For the data below, please report each line where the word "computer" is found.

Saved entries:
::::::::

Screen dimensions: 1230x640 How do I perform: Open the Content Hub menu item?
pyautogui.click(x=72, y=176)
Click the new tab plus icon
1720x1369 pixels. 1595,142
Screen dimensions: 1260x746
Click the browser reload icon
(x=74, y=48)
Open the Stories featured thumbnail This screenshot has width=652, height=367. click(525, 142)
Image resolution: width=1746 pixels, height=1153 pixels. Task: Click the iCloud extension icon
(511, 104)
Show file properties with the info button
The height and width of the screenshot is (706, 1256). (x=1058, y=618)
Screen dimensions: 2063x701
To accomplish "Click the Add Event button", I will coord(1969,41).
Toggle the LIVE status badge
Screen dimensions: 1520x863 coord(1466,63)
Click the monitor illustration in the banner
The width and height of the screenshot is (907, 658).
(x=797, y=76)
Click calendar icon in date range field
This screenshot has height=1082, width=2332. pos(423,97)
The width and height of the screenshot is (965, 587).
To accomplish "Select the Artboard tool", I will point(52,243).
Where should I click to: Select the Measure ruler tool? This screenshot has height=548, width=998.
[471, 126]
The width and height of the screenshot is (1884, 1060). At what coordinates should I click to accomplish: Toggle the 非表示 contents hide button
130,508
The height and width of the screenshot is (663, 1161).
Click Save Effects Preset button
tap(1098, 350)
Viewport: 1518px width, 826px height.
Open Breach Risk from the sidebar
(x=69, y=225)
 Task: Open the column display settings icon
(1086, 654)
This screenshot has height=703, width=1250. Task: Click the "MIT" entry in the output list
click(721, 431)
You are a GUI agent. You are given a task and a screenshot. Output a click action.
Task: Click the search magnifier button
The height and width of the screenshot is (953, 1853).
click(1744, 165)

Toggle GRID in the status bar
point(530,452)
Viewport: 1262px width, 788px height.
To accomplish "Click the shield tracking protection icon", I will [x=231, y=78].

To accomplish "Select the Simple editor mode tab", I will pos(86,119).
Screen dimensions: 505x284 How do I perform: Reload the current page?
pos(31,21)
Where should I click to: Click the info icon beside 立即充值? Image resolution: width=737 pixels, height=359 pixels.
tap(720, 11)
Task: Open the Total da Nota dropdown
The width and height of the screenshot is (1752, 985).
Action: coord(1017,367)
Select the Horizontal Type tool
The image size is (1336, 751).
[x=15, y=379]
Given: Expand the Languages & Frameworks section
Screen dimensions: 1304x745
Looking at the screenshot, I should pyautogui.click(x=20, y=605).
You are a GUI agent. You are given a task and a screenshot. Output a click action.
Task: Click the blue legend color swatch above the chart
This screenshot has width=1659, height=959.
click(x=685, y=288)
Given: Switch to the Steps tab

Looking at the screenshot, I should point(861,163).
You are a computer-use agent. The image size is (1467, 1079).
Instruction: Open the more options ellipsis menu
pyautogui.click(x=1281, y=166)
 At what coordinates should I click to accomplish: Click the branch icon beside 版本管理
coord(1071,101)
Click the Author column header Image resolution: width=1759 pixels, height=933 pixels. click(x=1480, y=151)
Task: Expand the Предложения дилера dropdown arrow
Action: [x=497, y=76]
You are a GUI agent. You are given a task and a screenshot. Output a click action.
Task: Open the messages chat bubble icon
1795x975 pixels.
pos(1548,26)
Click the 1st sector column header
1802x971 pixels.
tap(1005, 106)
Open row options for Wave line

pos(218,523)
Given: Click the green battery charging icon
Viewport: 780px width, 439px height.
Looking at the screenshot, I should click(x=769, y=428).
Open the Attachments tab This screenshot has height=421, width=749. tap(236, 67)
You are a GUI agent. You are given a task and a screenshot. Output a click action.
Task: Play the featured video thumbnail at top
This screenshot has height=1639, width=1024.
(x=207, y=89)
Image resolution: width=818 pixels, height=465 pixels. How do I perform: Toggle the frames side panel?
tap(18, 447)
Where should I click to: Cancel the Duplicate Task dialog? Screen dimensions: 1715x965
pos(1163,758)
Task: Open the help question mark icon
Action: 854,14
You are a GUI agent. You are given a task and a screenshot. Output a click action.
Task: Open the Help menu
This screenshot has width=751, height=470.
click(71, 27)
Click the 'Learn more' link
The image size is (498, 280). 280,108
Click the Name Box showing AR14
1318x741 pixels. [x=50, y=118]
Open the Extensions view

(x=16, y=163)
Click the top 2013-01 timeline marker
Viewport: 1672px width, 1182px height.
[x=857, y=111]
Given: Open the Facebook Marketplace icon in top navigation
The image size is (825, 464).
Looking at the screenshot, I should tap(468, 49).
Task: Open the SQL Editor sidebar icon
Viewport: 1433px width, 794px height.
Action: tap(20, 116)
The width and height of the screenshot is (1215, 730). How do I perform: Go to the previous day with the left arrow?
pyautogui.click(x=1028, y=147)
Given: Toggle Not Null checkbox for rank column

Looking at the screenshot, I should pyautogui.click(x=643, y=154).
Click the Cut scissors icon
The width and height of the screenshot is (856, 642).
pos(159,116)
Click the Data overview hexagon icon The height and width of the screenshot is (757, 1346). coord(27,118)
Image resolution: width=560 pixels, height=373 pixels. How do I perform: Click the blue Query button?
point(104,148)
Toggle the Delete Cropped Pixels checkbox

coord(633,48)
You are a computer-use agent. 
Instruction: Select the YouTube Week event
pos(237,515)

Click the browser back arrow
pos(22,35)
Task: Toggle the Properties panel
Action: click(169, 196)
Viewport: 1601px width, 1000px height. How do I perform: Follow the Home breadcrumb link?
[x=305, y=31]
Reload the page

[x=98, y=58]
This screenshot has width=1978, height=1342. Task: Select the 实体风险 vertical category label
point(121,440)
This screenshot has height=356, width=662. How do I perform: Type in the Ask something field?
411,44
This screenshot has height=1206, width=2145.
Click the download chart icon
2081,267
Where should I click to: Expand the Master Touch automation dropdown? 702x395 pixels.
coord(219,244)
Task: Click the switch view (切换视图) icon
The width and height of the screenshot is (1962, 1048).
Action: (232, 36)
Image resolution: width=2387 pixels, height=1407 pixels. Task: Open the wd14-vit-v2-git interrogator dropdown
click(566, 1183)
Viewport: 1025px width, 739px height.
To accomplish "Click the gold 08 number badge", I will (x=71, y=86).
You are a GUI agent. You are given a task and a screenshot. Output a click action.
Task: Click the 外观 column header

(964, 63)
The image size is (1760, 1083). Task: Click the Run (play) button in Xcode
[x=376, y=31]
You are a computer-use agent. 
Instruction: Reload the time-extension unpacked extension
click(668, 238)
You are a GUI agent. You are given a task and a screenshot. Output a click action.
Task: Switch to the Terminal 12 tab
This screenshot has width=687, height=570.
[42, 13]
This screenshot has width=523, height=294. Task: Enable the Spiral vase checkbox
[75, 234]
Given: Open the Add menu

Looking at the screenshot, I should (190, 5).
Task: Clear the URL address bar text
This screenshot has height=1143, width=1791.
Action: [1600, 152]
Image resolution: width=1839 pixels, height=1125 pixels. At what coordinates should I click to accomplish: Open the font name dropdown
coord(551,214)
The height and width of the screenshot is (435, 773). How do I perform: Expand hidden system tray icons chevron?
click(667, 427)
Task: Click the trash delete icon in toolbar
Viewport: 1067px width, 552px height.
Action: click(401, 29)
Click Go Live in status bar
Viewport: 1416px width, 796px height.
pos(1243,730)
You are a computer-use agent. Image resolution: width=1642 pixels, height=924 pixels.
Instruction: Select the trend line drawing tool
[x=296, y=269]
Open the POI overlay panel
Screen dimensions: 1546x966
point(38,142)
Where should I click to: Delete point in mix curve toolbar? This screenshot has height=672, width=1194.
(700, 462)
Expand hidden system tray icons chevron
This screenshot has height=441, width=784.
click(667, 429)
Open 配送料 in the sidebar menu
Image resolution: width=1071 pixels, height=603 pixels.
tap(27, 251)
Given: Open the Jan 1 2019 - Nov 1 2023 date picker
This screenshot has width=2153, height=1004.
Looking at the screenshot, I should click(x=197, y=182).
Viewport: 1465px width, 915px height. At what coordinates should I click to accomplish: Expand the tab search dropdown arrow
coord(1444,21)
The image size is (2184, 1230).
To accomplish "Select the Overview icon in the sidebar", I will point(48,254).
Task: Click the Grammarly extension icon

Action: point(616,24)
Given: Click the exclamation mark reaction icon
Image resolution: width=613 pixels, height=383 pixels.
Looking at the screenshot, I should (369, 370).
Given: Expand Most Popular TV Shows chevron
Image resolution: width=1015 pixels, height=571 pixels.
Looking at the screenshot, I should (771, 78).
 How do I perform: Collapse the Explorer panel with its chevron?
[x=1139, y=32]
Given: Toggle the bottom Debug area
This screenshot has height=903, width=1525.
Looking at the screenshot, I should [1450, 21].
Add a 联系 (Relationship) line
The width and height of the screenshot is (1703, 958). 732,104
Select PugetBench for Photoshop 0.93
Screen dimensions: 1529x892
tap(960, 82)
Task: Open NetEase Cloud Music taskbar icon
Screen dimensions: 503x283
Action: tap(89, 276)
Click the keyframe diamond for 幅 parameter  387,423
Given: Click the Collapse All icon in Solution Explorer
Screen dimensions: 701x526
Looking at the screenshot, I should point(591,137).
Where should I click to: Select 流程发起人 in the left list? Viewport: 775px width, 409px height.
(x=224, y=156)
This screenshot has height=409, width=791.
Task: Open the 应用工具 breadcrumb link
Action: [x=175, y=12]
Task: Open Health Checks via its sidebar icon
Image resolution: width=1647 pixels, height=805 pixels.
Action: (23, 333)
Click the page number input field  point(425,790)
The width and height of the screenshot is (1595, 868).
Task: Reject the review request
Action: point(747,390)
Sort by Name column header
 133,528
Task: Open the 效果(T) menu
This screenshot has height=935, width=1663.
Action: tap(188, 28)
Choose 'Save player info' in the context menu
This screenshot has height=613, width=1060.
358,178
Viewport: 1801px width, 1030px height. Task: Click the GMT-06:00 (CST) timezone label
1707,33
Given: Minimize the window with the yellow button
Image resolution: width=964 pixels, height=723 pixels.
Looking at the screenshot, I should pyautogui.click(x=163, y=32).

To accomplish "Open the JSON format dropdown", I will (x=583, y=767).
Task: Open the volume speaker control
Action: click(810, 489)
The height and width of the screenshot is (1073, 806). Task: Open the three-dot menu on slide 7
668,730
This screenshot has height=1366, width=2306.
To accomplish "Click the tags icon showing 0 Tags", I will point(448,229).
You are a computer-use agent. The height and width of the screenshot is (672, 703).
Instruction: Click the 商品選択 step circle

::::::::

* The completed task:
You are a computer-use agent. The image size is (1467, 1079).
You are a computer-use agent. 
You are a computer-use agent. 
You are a computer-use agent. Image resolution: width=1642 pixels, height=924 pixels.
You are a computer-use agent. The height and width of the screenshot is (672, 703).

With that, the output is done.